In the summer of 1990, just before my final year of high school, Robocop 2 hit the big screen. A huge fan of the original movie, I had to see the sequel. This was before we had year-long lead-ups to summer blockbusters with so many trailers and leaks and hundreds of YouTubers making videos about the damn trailers and everything being over-hyped online until there’s no way any movie can live up to all that.
No, I just walked into the theater without knowing much of anything other than “Robocop is awesome,” and I took an unexpected journey. It was one of the first—if not the first—movie with an R rating I got to see on my own since I had turned seventeen that year, and my teenage mind was blown away. But what really caught me by surprise was when the end credits announced the movie was written by a comic-book creator whose work I knew: Frank Miller.
The stunning revelation made instant sense to me. Movies based on comic books are a dime a dozen now, but Robocop 2 was one of the first live-action films that really captured the essence of the over-the-top action, humorous parody, pointed social commentary, insane violence, and grim-and-gritty protagonists that characterized the tonal shift in many mainstream comics in the mid-to-late 1980s. Miller’s The Dark Knight Returns was a big part of that change, and his Robocop film had a lot in common with it.
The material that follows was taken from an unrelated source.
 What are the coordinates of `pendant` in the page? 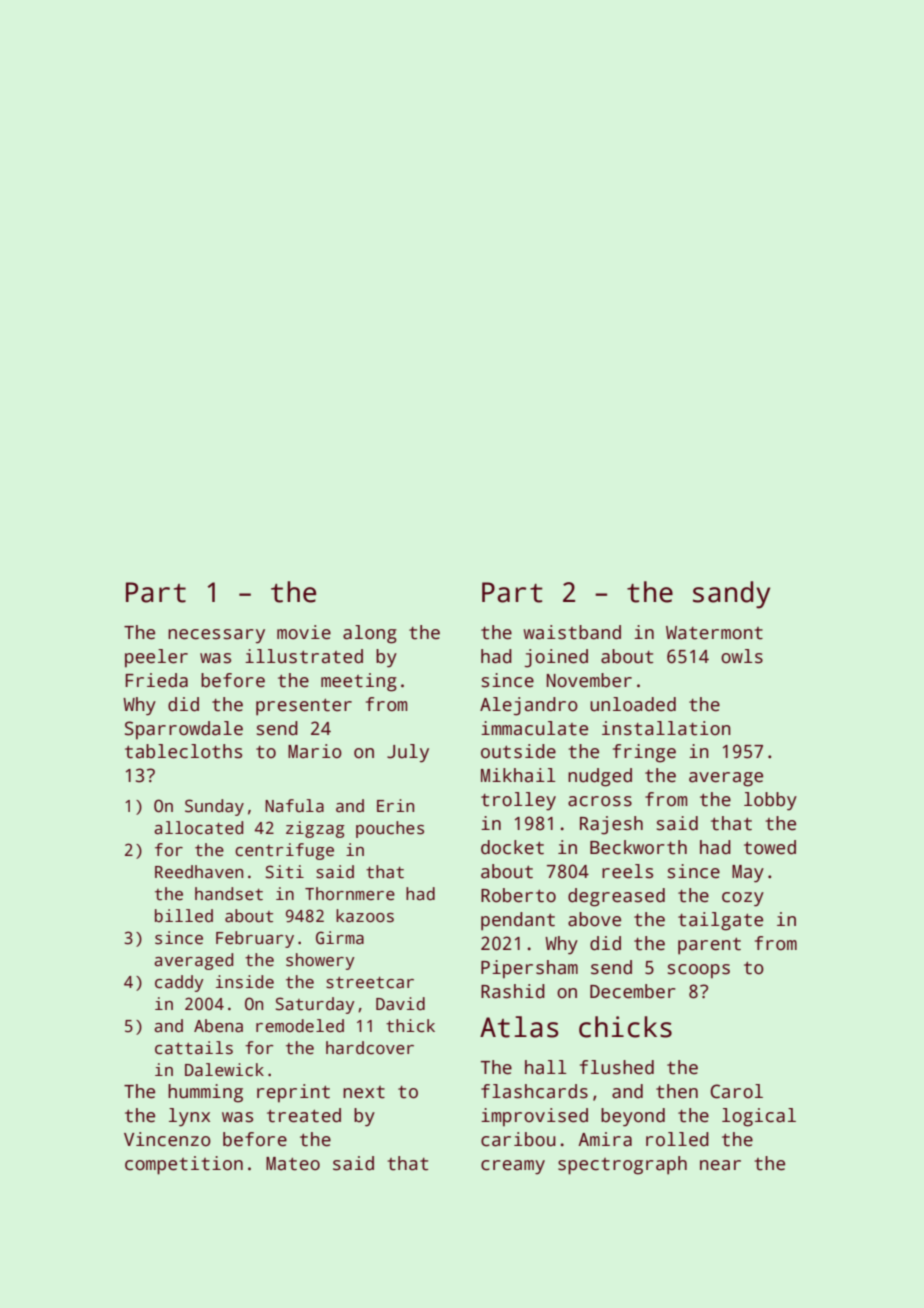 It's located at (518, 921).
But while the movie was so much fun in a “Rule of Cool” way, the comics adaptation based on Miller’s original script is a mean-spirited mess that lacks the movie’s focus and hilarity, and it will probably make you grateful for all the changes made for the film. Its best feature is the artwork by Juan Jose Ryp, a non-stop visual feast of intricately detailed hyper-violence that is gloriously exemplified by Ryp’s covers for the series—especially the wraparound covers.
Ryp drew my all-time favorite covers, and he is in fine form on Robocop where he renders cyborgs, cops, and criminals in chaotic combat scenes that completely destroy their urban environments. Although the series itself isn’t so great, I indulged in these works of art for my small collection of Ryp’s work for Avatar Press. Along the way, I also picked up some ripping Ryp wraps that were missing from my Anna Mercury and Wolfskin collections.
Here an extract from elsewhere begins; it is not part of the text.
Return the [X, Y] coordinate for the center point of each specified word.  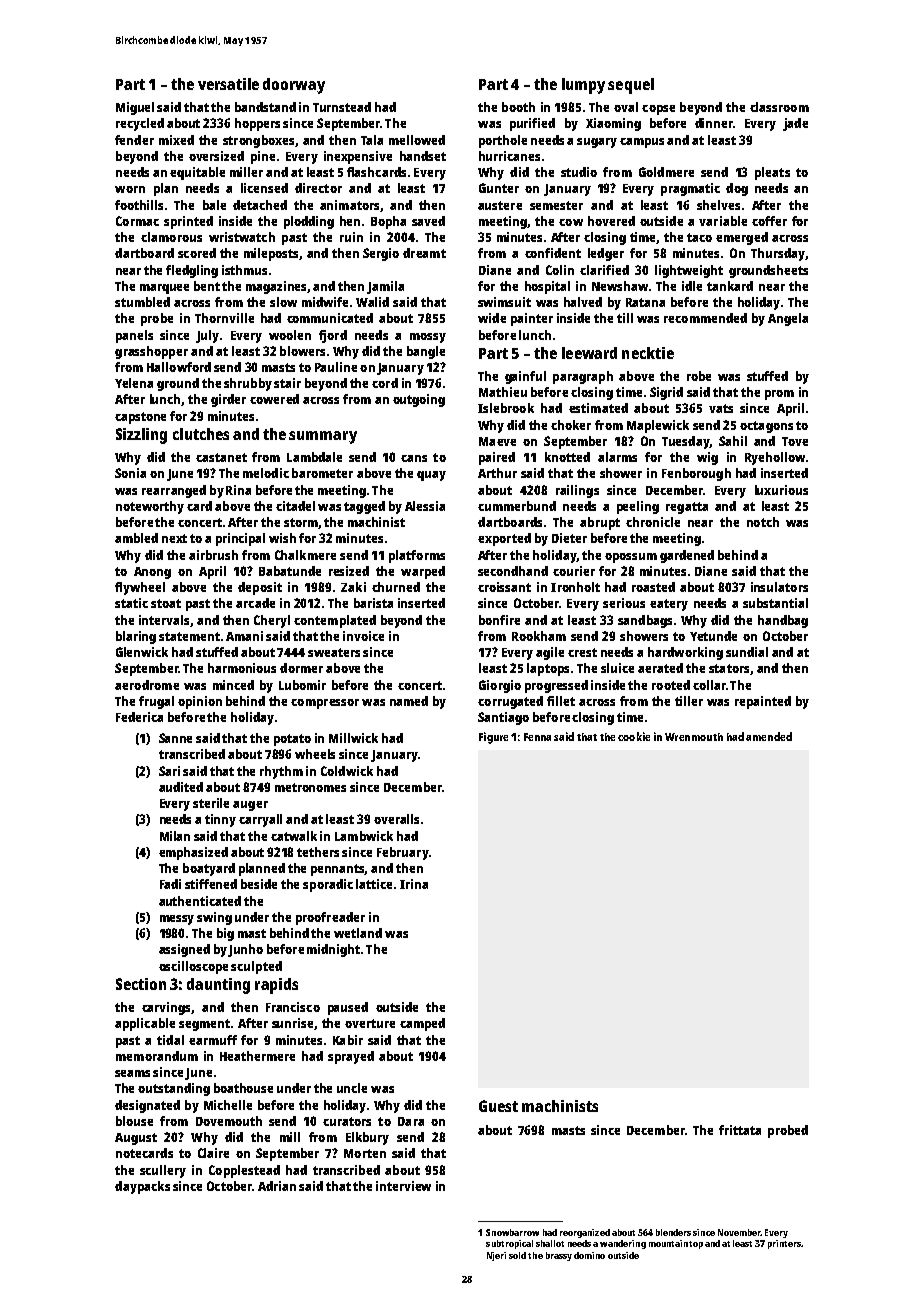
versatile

You could probably stuff a short box full of nothing but Ryp’s prolific output for Avatar. And who knows? Maybe one day I will. As Robocop says at the end of the movie version, “Patience, Lewis. We’re only human.”
Collector’s Guide: These covers appear on the original single issues of Frank Miller Robocop by Avatar Press (2003). If you lack the patience to track them all down in print, you can get the entire digital collection for about $20.
Ryp also did covers for Robocop: Wild Child and Robocop: Killing Machine, though he did not do the interior art and they are only sixteen pages each.